Of course, there are other problems too. As has happened in the past, laws like these are used to target specific groups for political or sectarian gains. A process that is antithetical to a kinder, safer and more equitable society. The whole process of text evaluation remains shrouded in mystery on who is evaluating, what is their qualification and why when we have a million challenges to deal with, this has become a priority. Supposedly there are 30 different committees. Anyone who has worked with the government can tell you how well that is going to go. Then there are arguments about factual inaccuracies (e.g. incorrect birth dates) in textbooks. There are better ways to fix that than banning books.
But these are details — the core issue is why ban books. At a time when we need critical thinking, reason, analysis, engagement with history and a reflection of who we are, we ought to be reading more not less. We ought to read things that expand our horizons, challenge us, not read arbitrary and hyper-sanitised versions of reality. This will also impact book publishing and selling. The publishing industry in the country is already in a shambles, books are hard to find, bookstores have become stationery stores and reading culture is on the decline. The last thing a bookstore owner needs to worry about is a surprise raid from authorities with big warrants.
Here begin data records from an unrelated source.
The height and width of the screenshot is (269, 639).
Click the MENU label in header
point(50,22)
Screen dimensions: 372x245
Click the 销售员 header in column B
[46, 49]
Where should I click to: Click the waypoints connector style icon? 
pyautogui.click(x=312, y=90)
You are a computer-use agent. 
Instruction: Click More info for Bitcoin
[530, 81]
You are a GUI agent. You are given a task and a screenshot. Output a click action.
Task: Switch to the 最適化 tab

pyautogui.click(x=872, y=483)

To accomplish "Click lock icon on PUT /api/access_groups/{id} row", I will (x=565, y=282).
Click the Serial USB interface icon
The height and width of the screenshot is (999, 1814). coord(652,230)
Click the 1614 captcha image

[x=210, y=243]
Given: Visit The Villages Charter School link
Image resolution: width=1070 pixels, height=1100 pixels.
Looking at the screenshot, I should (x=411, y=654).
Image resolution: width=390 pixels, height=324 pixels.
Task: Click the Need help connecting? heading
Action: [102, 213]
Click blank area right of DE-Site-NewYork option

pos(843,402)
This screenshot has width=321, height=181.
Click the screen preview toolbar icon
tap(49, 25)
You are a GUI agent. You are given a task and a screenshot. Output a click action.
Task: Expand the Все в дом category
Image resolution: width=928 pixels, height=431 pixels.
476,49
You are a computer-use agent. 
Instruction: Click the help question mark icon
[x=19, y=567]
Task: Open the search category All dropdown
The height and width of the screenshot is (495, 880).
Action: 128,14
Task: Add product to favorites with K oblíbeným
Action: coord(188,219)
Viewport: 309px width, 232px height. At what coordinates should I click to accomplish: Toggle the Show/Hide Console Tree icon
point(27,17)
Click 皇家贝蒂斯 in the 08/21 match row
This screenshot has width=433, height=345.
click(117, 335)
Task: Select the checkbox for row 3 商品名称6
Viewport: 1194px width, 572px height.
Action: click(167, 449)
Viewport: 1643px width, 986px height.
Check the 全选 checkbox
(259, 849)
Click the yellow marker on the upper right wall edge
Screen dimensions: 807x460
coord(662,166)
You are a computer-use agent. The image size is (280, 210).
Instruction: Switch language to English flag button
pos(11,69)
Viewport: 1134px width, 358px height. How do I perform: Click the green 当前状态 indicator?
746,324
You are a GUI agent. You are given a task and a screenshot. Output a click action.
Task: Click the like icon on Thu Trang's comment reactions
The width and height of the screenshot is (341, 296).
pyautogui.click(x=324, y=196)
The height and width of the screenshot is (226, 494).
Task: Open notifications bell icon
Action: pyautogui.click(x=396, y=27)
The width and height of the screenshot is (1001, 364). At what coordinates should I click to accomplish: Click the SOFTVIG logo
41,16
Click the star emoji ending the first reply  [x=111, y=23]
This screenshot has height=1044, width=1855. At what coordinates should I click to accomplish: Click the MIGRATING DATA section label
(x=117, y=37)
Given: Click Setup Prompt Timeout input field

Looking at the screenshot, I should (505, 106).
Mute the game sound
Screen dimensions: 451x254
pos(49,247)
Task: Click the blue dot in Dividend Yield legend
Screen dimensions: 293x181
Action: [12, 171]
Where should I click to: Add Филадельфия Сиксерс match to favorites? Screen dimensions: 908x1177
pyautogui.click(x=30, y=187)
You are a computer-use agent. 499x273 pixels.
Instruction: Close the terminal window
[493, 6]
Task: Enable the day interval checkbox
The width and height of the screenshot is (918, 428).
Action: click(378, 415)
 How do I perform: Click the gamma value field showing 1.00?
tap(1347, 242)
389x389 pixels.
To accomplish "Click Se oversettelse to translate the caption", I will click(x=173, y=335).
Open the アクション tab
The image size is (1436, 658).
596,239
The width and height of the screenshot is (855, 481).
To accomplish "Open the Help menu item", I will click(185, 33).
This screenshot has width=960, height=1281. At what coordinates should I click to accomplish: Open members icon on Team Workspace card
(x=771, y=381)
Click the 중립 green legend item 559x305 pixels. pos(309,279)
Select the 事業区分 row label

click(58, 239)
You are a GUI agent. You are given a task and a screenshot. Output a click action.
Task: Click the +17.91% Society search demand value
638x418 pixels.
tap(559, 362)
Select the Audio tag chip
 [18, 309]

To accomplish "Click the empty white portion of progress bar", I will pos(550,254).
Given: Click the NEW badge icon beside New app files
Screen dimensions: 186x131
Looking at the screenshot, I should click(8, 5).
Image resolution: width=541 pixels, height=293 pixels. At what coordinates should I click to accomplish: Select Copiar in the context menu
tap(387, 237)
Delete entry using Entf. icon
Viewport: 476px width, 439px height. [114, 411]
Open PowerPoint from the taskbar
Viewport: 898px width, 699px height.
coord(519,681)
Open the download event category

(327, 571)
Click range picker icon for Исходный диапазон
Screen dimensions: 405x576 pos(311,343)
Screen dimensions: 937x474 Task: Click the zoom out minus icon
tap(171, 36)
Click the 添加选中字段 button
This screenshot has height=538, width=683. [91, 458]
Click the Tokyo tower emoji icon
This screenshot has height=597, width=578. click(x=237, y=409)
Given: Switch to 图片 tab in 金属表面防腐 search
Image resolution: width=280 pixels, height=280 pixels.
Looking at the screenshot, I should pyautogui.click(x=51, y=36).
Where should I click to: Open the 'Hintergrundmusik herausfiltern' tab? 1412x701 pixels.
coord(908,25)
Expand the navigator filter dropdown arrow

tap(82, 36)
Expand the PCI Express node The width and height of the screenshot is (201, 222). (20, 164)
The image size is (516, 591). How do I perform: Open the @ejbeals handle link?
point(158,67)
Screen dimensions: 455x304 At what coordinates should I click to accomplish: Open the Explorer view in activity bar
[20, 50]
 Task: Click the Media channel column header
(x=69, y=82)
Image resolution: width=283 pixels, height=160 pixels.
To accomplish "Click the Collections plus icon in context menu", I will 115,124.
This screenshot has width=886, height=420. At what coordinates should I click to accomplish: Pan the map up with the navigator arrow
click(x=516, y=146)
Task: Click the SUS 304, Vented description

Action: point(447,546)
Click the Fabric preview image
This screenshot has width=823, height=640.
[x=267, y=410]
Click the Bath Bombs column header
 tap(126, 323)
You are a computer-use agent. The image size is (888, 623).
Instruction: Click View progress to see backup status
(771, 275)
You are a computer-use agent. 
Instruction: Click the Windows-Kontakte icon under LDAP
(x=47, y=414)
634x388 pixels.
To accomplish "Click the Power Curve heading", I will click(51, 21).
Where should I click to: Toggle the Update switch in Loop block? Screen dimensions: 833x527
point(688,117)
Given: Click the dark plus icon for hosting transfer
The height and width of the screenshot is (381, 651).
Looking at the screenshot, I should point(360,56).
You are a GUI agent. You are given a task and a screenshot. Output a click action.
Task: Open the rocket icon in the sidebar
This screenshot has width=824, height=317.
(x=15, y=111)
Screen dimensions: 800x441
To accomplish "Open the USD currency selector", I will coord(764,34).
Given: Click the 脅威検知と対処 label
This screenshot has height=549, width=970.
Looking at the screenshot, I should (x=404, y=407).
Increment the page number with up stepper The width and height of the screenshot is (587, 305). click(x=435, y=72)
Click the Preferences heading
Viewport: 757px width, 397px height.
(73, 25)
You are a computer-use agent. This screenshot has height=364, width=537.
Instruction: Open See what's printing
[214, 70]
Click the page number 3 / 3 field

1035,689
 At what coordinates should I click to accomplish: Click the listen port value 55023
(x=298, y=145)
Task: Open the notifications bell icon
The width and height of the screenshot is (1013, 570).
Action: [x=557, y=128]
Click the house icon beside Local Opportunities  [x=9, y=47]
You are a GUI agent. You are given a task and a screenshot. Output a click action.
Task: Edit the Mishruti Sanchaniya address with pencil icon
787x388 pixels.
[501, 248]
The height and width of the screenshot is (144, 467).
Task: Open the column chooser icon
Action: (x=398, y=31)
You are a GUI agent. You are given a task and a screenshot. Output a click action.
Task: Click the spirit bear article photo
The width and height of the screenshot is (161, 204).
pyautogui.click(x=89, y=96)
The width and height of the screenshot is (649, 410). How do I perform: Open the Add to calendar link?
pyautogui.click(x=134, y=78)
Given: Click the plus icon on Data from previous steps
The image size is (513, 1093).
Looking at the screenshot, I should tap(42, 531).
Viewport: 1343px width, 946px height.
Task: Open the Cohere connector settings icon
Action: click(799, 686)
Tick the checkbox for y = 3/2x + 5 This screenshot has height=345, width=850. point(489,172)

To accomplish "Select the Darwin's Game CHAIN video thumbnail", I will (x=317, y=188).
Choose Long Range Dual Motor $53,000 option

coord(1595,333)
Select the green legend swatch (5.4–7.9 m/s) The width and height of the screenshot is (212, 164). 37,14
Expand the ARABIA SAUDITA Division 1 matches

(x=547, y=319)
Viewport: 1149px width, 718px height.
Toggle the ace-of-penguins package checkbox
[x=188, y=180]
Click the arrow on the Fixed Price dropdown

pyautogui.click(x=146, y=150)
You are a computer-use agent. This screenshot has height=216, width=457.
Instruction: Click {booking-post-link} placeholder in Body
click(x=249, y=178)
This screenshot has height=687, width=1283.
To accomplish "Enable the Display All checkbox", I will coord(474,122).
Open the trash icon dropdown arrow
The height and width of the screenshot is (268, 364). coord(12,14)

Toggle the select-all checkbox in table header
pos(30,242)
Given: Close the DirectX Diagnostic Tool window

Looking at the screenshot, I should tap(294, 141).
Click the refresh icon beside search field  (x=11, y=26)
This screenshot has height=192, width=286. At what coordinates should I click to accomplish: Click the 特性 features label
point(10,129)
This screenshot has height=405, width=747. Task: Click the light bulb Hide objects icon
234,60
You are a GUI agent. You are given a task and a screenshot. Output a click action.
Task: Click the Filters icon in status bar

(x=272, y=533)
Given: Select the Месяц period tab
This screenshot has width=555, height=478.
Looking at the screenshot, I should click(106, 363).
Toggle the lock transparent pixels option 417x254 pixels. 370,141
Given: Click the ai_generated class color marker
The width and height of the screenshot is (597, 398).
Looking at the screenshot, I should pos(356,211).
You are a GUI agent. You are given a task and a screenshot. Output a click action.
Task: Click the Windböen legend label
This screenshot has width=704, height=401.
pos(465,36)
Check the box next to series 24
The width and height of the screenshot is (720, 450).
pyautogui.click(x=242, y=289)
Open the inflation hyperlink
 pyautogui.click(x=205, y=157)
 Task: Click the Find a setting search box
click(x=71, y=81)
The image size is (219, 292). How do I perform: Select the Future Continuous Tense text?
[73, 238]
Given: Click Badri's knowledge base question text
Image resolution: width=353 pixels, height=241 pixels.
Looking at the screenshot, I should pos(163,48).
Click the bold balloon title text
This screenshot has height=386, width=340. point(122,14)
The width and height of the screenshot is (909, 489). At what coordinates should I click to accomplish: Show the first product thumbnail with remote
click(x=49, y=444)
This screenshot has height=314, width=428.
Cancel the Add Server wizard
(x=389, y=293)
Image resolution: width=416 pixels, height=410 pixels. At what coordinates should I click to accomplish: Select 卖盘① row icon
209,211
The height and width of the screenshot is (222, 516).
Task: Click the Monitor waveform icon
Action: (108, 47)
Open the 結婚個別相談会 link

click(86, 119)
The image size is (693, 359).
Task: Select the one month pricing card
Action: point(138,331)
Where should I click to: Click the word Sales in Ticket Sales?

Finally — a piece of advice. Those in the business of banning would benefit tremendously from either knowing a bit more history or science (and ideally both). History because such experiments in social engineering have been carried out before (think USSR and the utopia their official books tried to teach) and reflect on how that went. Science because anyone who works with bubbles can tell you they are quite unreliable when it comes to grand scale engineering. I would suggest they do that sooner than later, lest any history or science be banned by a zealous member of one of the committees.
And before they ban him as well, maybe those in power could benefit from reading Pablo Neruda when he said, “You can cut all the flowers, but you cannot keep spring from coming.”
Published in The Express Tribune, July 28th, 2020.